Le gouvernement ne reviendra pas sur l'interdiction de la fracturation hydraulique, annonce aujourd’hui 20 juillet la ministre de l'écologie et de l'énergie, Delphine Batho.

«Le gouvernement maintient clairement et nettement l'interdiction de l'exploitation des gaz de schiste, car nulle part dans le monde il n'a été prouvé que cette exploitation pouvait se faire sans dégâts considérables sur l'environnement et avec des risques importants pour la santé», affirme la ministre interrogée ce matin 20 juillet par une télévision.

«Rien dans l'agenda du gouvernement aujourd'hui n'envisage de revenir sur l'interdiction de la fracture hydraulique», ajoute-t-elle.

Début juillet, Arnaud Montebourg, ministre du redressement productif, a, quant à lui, laissé entendre que le gouvernement allait regarder ce dossier sensible de l'exploitation du gaz de schiste en France, mais sans le rouvrir.

Pour Delphine Batho, son collègue et ami Arnaud Montebourg a «formulé une réflexion intellectuelle qui n'est pas basée sur des faits».

Selon elle, ce qui pose problème c'est la technique utilisée pour explorer et exploiter ce type d'énergie fossile, technique qui emploie des produits chimiques finissant dans les nappes phréatiques.

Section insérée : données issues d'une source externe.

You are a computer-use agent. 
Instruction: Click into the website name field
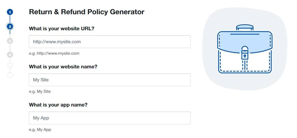pyautogui.click(x=110, y=80)
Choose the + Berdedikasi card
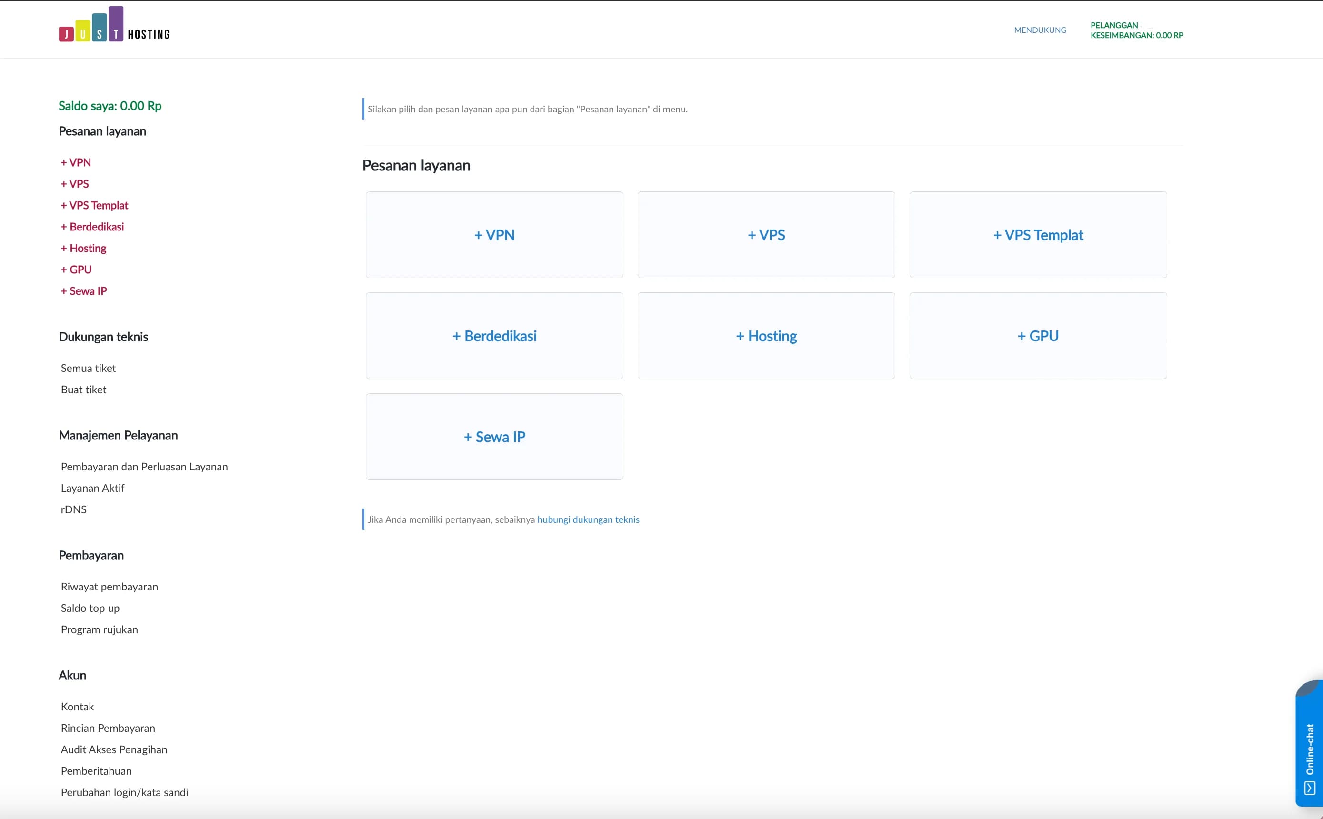The width and height of the screenshot is (1323, 819). pos(494,336)
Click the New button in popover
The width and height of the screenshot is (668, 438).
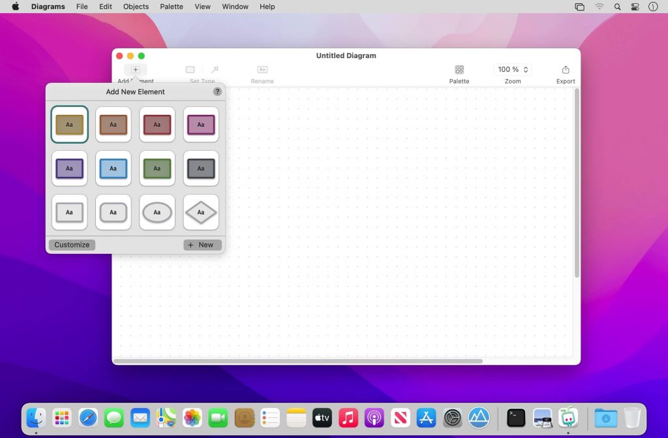tap(202, 245)
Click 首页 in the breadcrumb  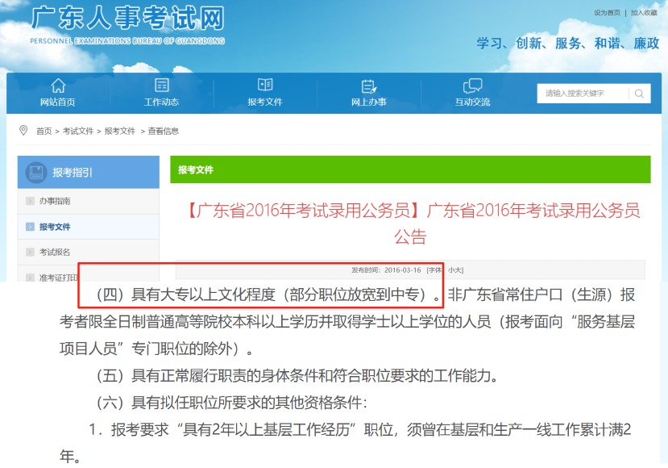click(x=44, y=131)
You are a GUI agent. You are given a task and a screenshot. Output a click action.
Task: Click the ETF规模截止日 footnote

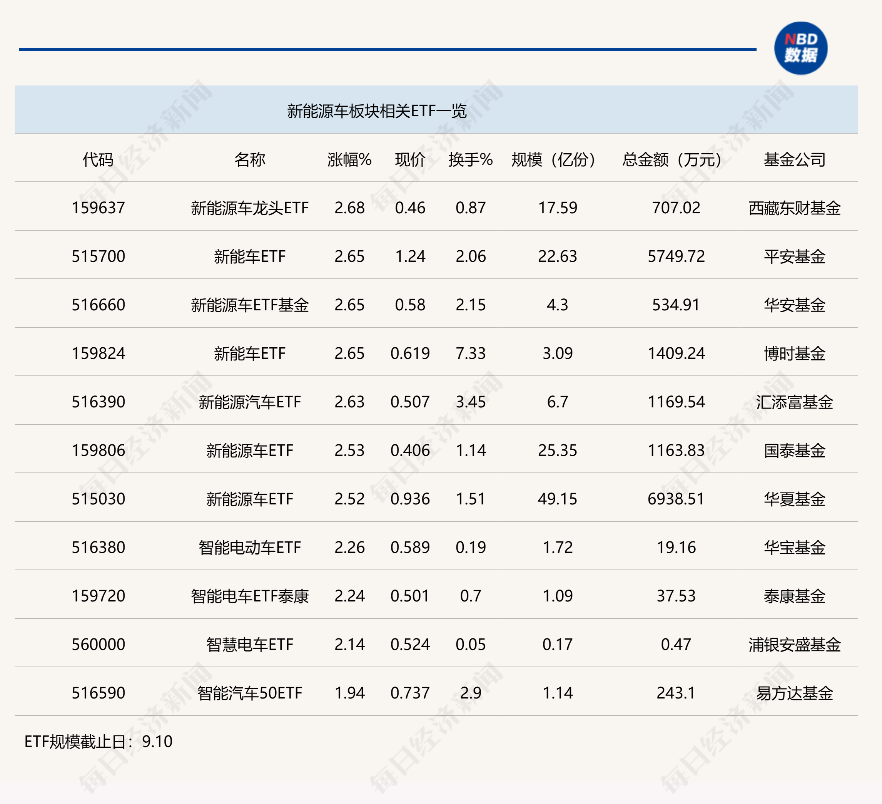[98, 741]
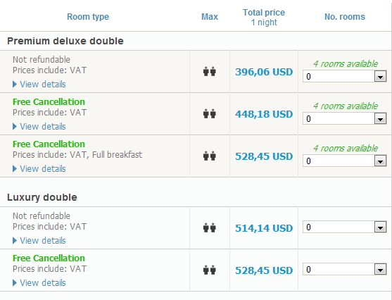Expand View details for 448,18 USD rate
The image size is (392, 300).
click(39, 127)
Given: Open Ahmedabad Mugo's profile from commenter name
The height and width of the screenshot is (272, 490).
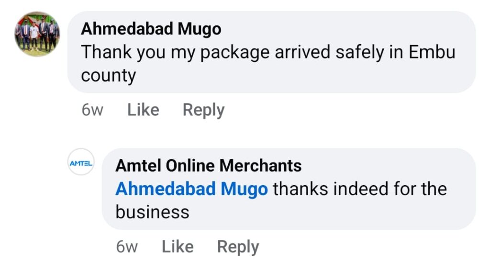Looking at the screenshot, I should click(x=151, y=29).
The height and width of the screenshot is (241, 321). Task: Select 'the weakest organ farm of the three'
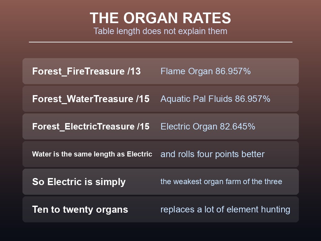tap(221, 182)
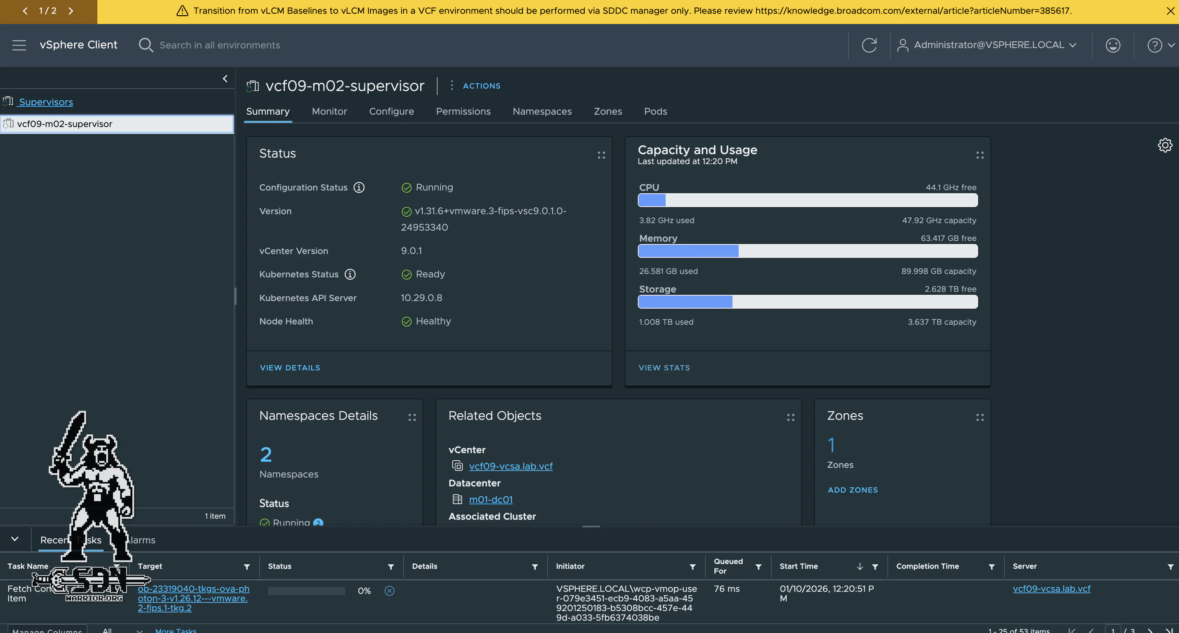Cancel the Fetch Content task icon

point(389,591)
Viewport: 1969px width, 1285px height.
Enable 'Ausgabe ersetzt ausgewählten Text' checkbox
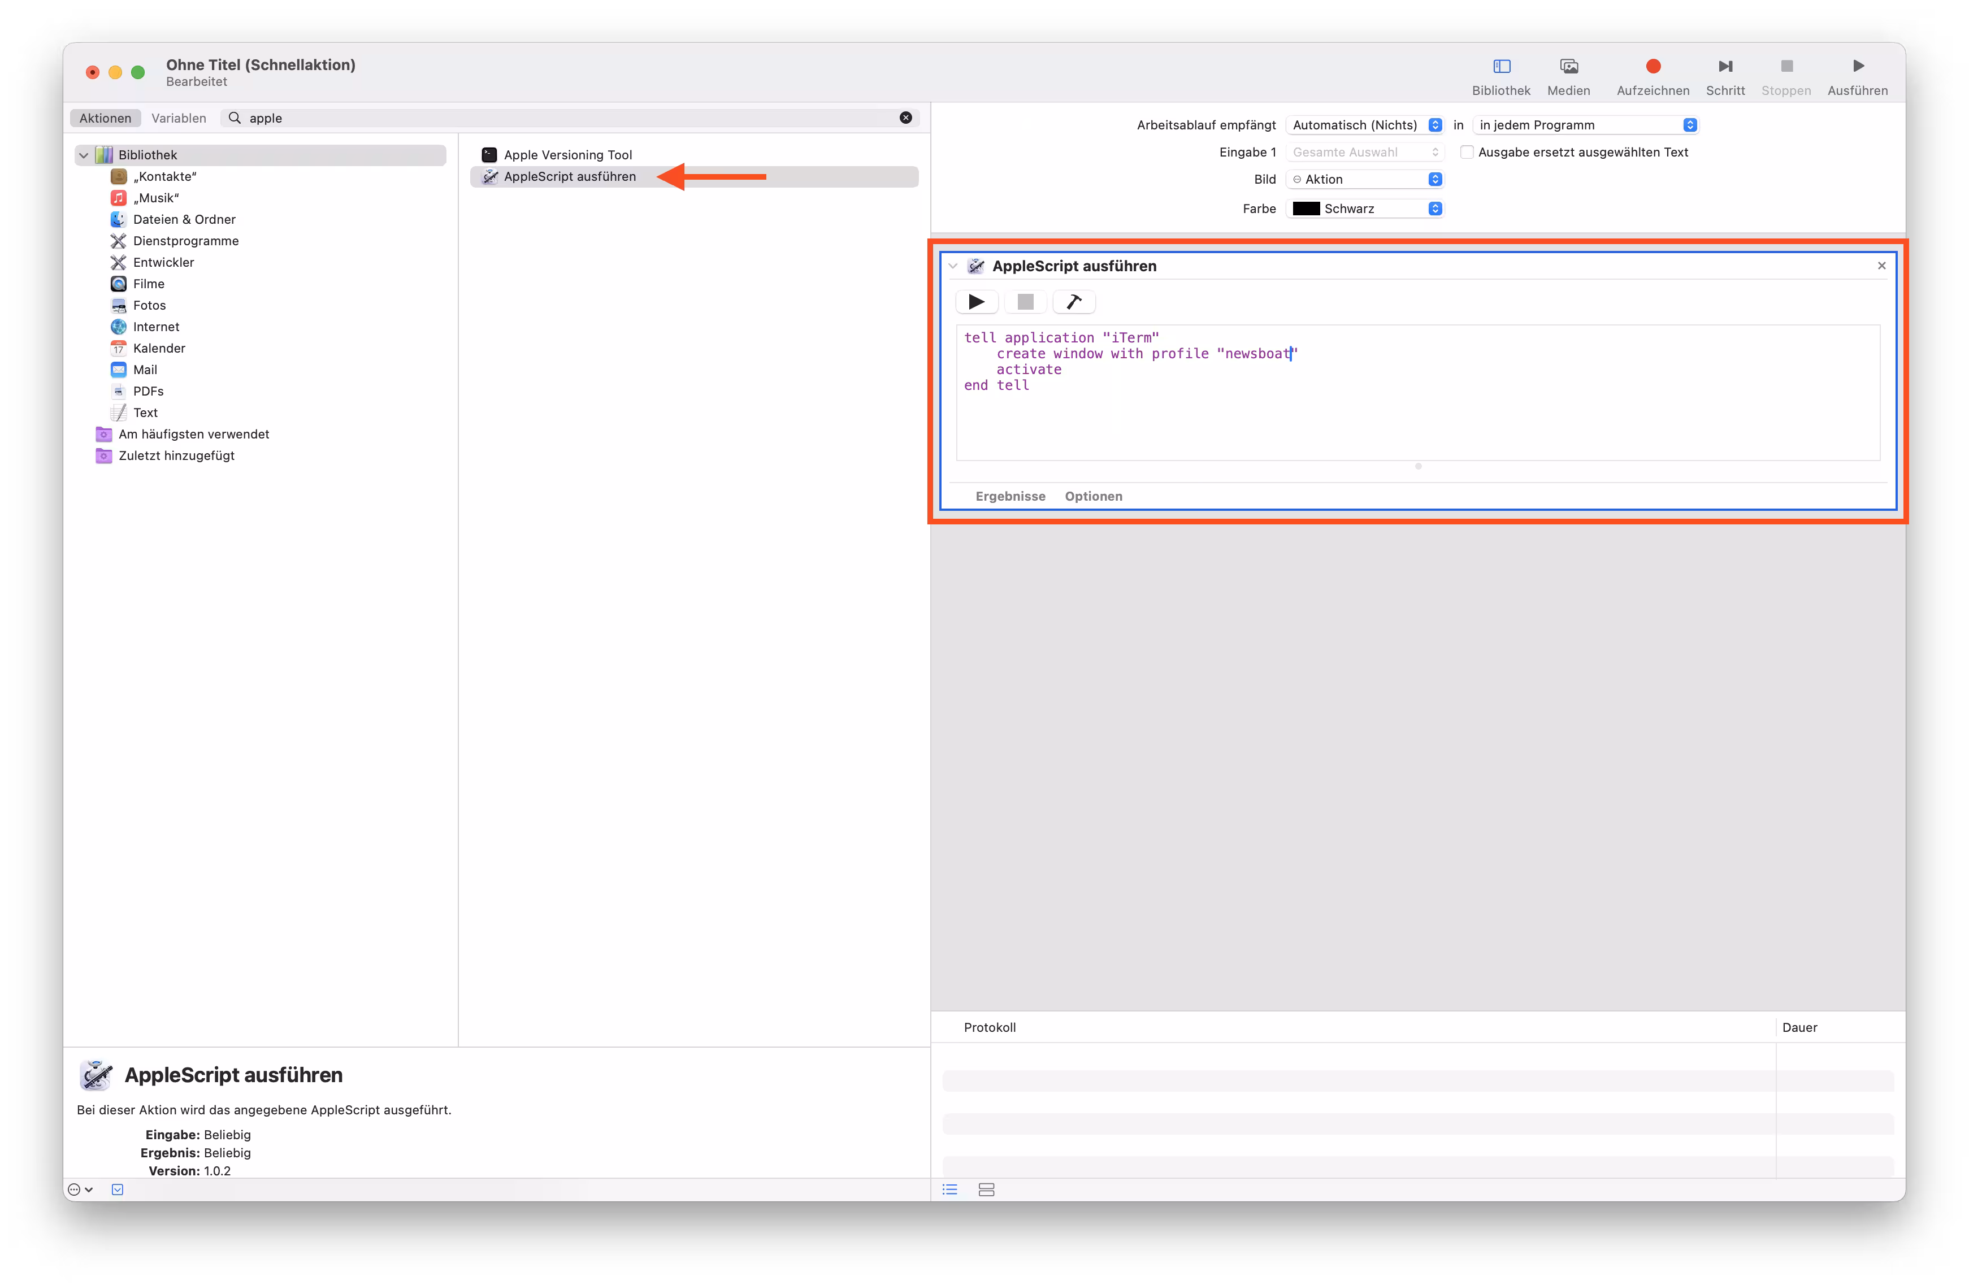click(1466, 152)
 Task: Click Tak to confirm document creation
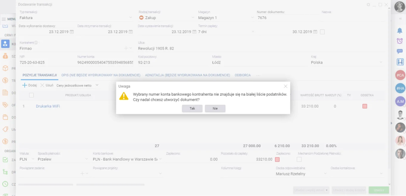coord(192,108)
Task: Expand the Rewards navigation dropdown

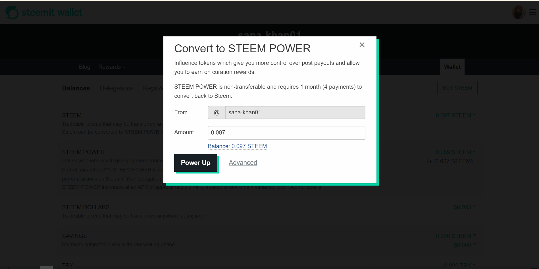Action: coord(111,67)
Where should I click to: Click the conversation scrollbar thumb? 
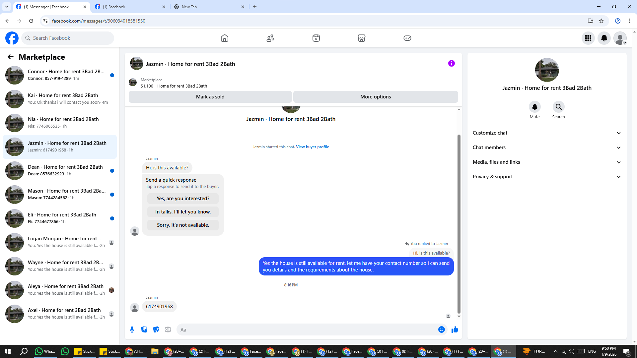459,224
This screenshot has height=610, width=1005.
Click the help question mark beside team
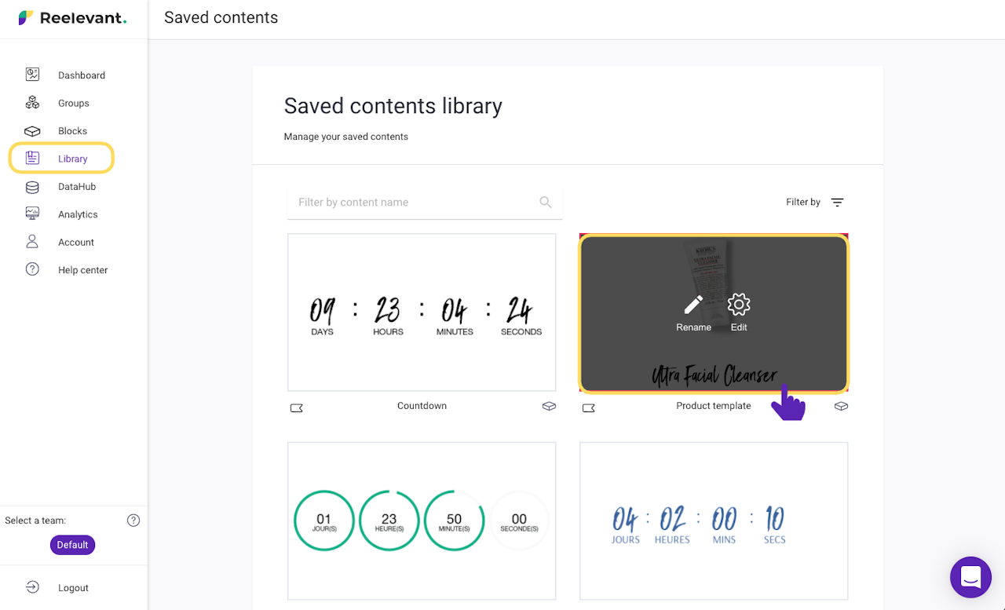133,521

L’interdiction de la fracturation hydraulique a été votée à l’Assemblée nationale le 30 juin 2011 (voir JDLE).


A la question de savoir si le gouvernement va octroyer de nouveaux permis d'exploration pour connaître l'importance réelle des éventuelles réserves de cette énergie dans le sous-sol français, la ministre répond «non, il va y avoir la réforme du Code minier, texte qui fixe les règles sur l'exploitation des énergies dans les sols».

L'Union française des industries pétrolières (Ufip), l'organisation patronale du secteur pétrolier français, indique qu'elle espérait toujours que les gaz de schiste ne soient pas exclus du débat sur l'énergie prévu après la grande conférence annoncée à l'automne. «On enregistre la déclaration de la ministre. Mais on souhaite que ce débat puisse avoir lieu au moment où l'on parlera de l'énergie à l'automne», déclare son président Jean-Louis Schilansky.

Face à l'hostilité de l'opinion, l'industrie pétrolière se montre prudente sur la question. Le secteur plaide pour des forages de prospection permettant de confirmer la présence et la possibilité d'exploitation commerciale de gaz de schiste dans l'Hexagone.

La France est considérée par le ministère américain de l’énergie, avec la Pologne, comme le meilleur gisement potentiel en Europe de ce gaz piégé dans la roche. Mais les réserves polonaises ont été récemment revues à la baisse.